(Saved entries)
----
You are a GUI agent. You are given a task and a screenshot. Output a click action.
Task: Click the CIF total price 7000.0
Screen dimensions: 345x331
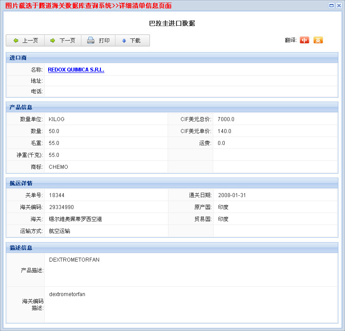pos(226,119)

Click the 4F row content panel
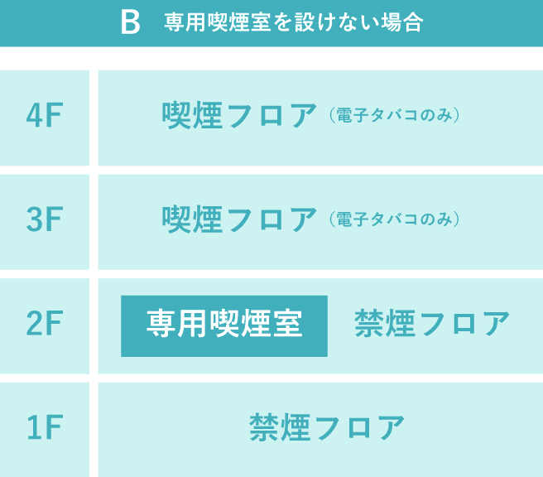320,118
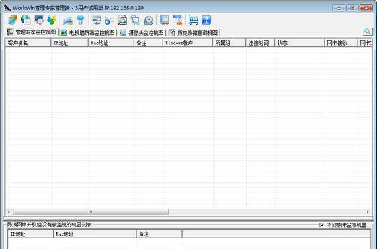Click the blue screw bolt settings icon

click(x=80, y=20)
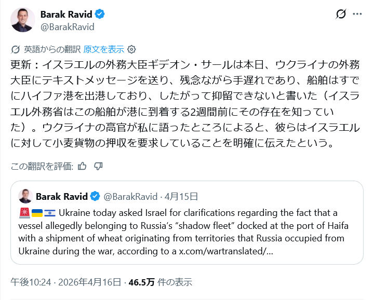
----
WORK ORDER
Nothing but the lines from the line with "Screen dimensions: 345x331" through the last line of the data above should be printed, exactly as written and without pictures.

RESULT OF THE TASK
Screen dimensions: 345x331
pos(226,119)

Click the 4F row content panel
320,118
Click the blue screw bolt settings icon

click(x=80, y=20)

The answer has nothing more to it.